配給:ソニー・ピクチャーズ エンタテインメント
公式サイト:https://www.sing-for-me-lyle.jp/

 時として、アメリカ映画界の懐の深さに驚かされることが多々ある。さしずめ、バーナード・ウェバーが1960年代半ばに発表した絵本“ワニのライル”シリーズをもとにしてミュージカルをつくるなんてことは驚天動地のことではないのだろう。『チキ・チキ・バン・バン』の例もあることだし。『俺たちフィギュアスケーター』など、軽快な演出を誇るウィル・スペックとジョシュ・ゴードンのコンビはともに子供の頃からこの絵本のファンだったという。
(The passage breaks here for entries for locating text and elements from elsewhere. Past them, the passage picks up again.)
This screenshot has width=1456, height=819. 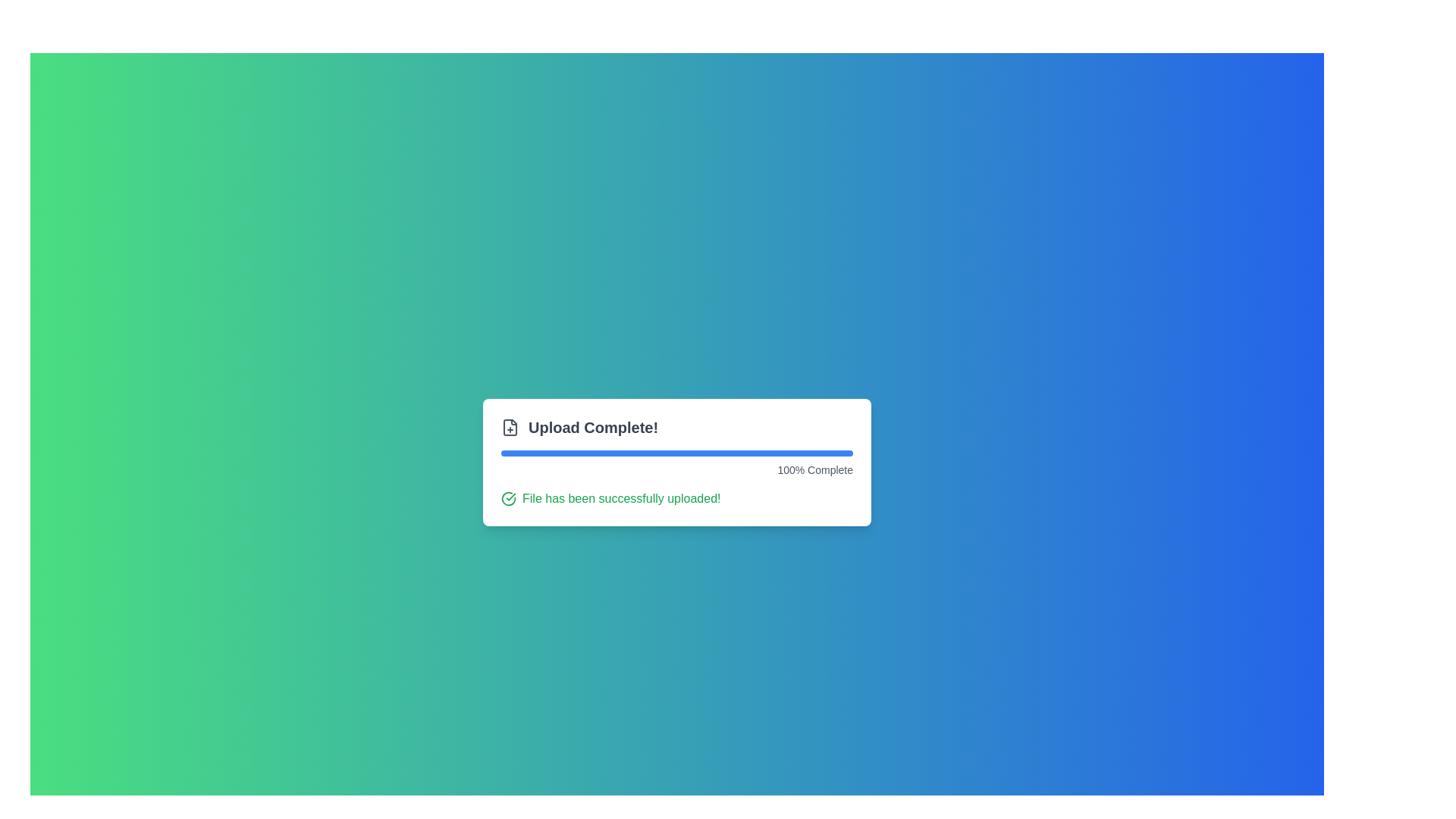 I want to click on the status communicated by the icon indicating successful completion, located to the left of the text 'File has been successfully uploaded!' in the lower part of the card, so click(x=509, y=499).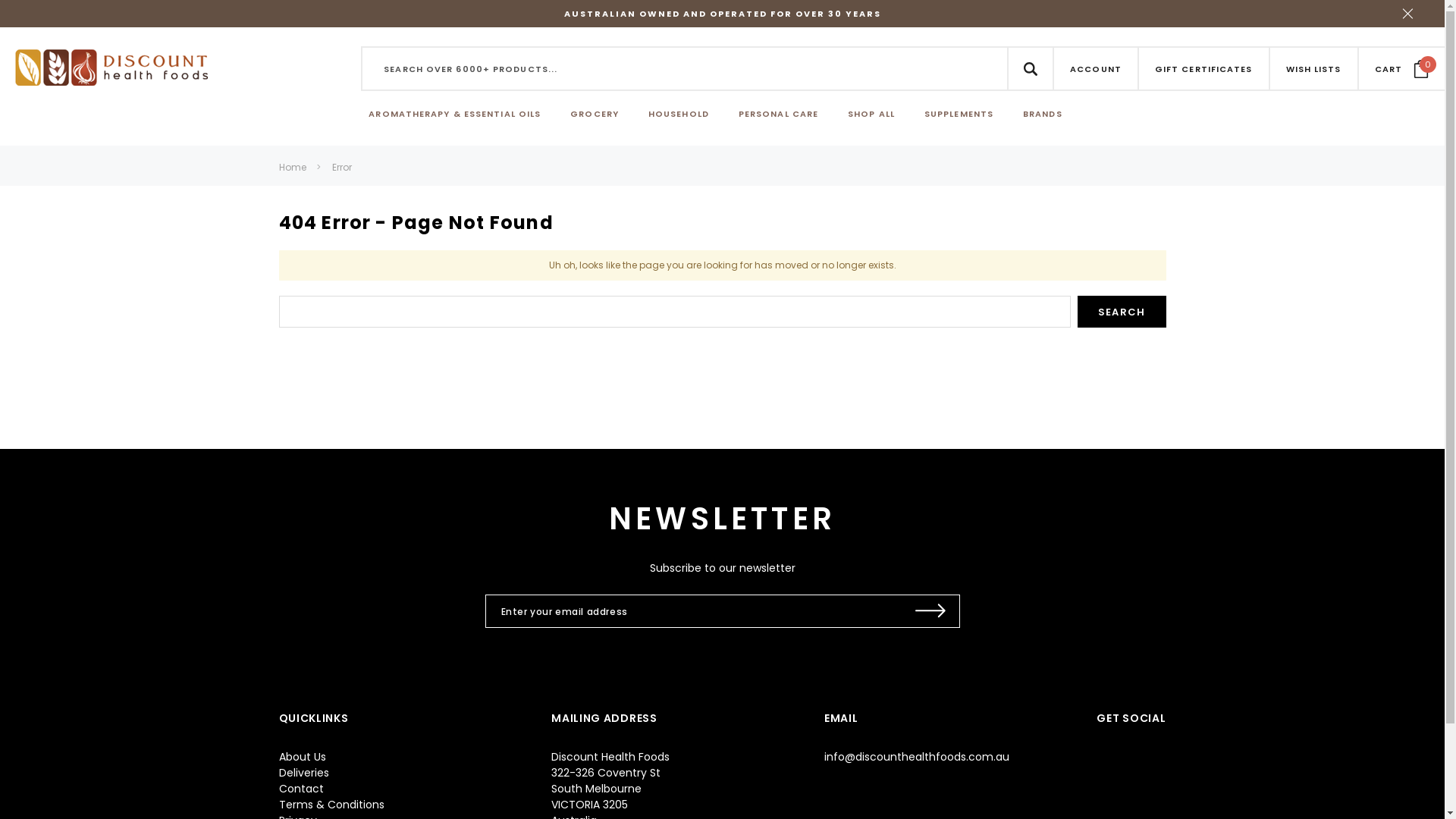 This screenshot has width=1456, height=819. What do you see at coordinates (301, 788) in the screenshot?
I see `'Contact'` at bounding box center [301, 788].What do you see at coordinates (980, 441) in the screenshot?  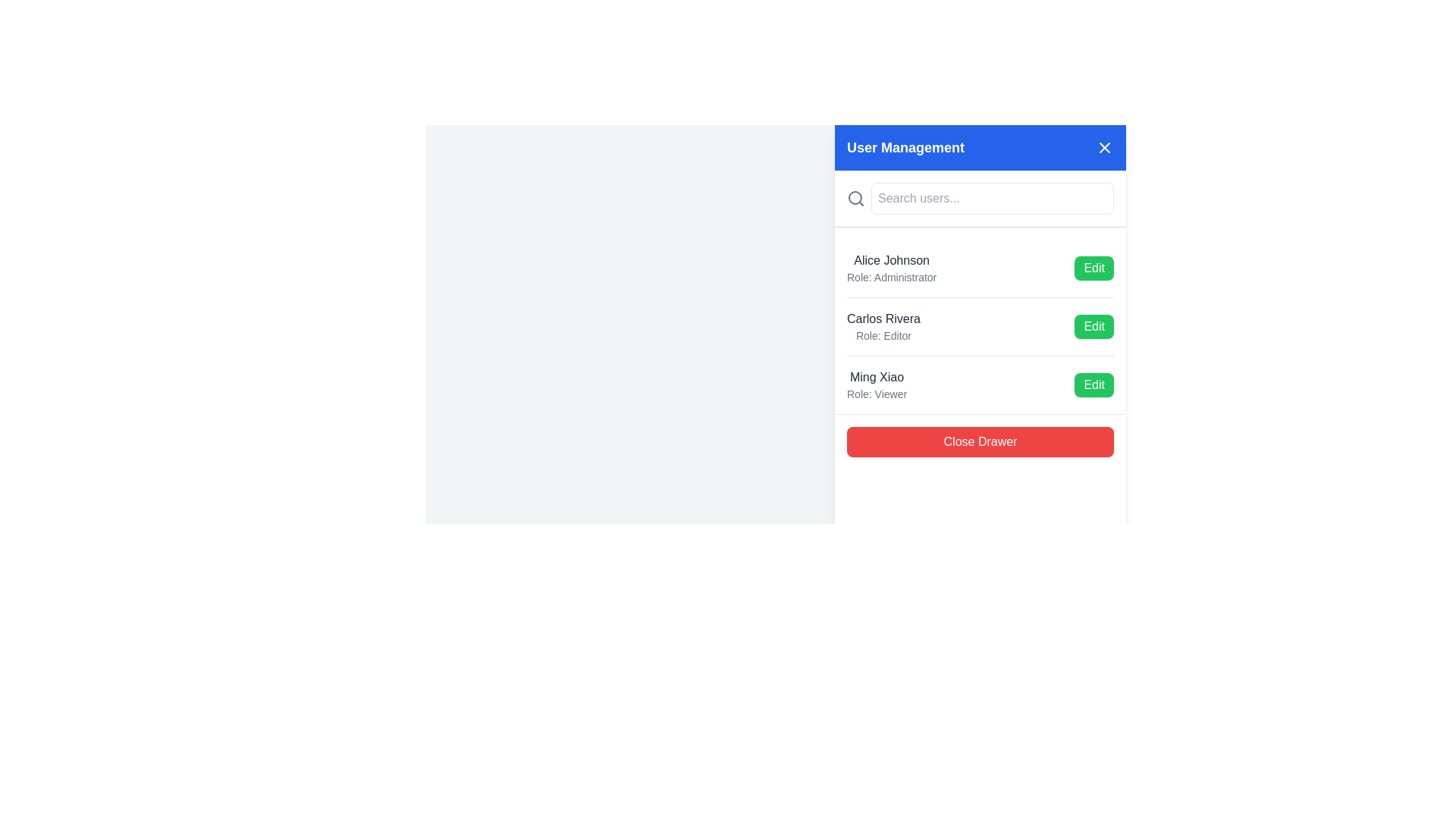 I see `the close button located at the bottom of the 'User Management' sidebar using keyboard navigation` at bounding box center [980, 441].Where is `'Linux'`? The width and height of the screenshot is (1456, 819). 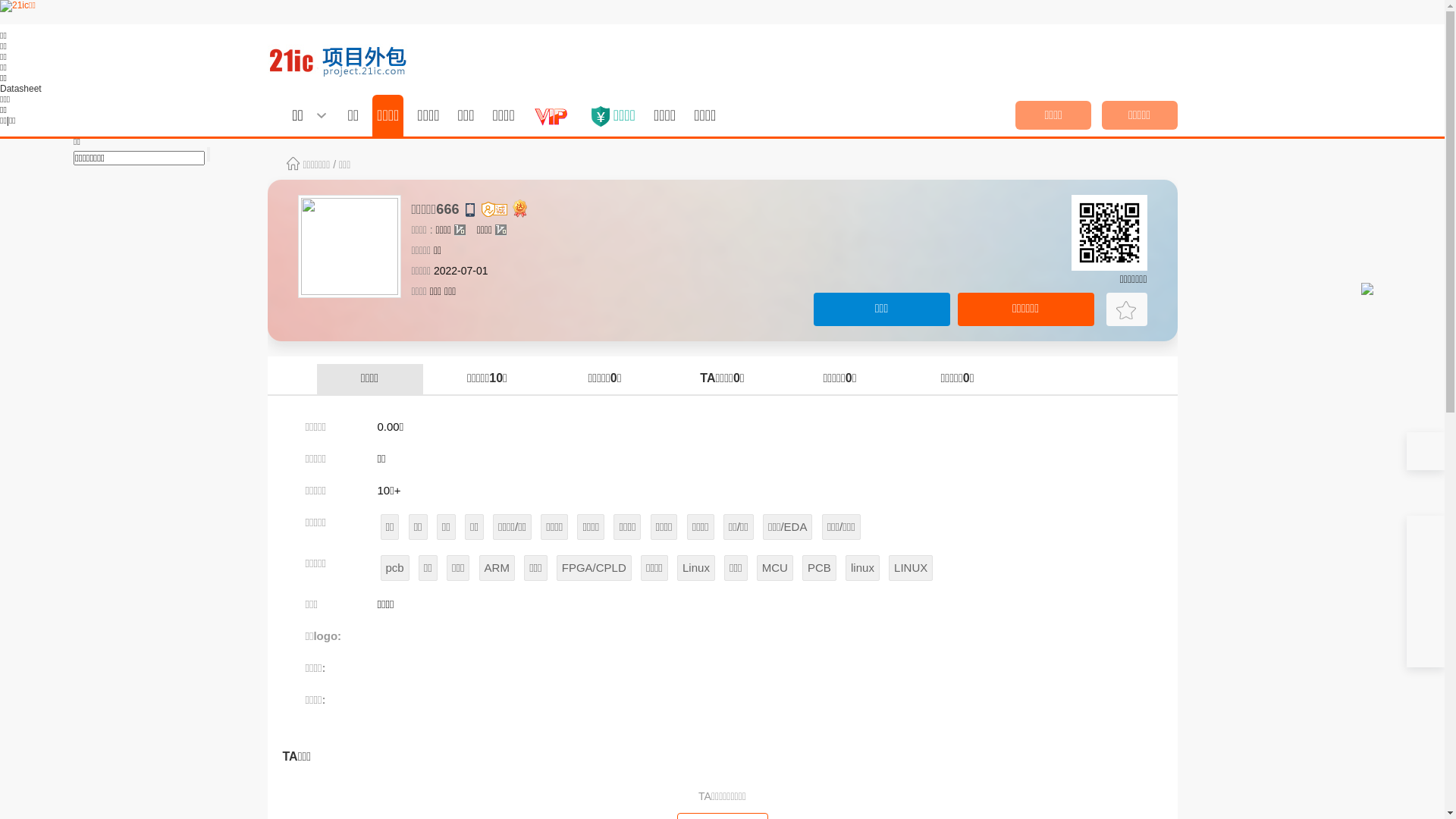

ふたりはこの素材をもとに、胸弾むミュージカルを生み出そうとした。

 そのため『ラ・ラ・ランド』や『グレイテスト・ショーマン』に曲を提供したことで、一躍世界的な存在となった作曲家チーム、ベンジ・パセックとジャスティン・ポールに楽曲を依頼した。ふたりは脚本に『ヒックとドラゴン』のウィル・デイヴィスを起用し、脚本の初期段階からパセックとポールに脚本参加を促し、エモーショナルで親しみやすい楽曲、「君のおかげさ」「最高の世界」「レシピを敗れ」、「夢のはざまで」の4曲を生み出させた。これに加えてスティーヴィー・ワンダー、エルトン・ジョン、ピート・ロドリゲスなどの有名曲が散りばめられる。さらにオリジナル版でライルの声を演じたショーン・メンデスも「HEARTBEAT」を提供している豪華版だ。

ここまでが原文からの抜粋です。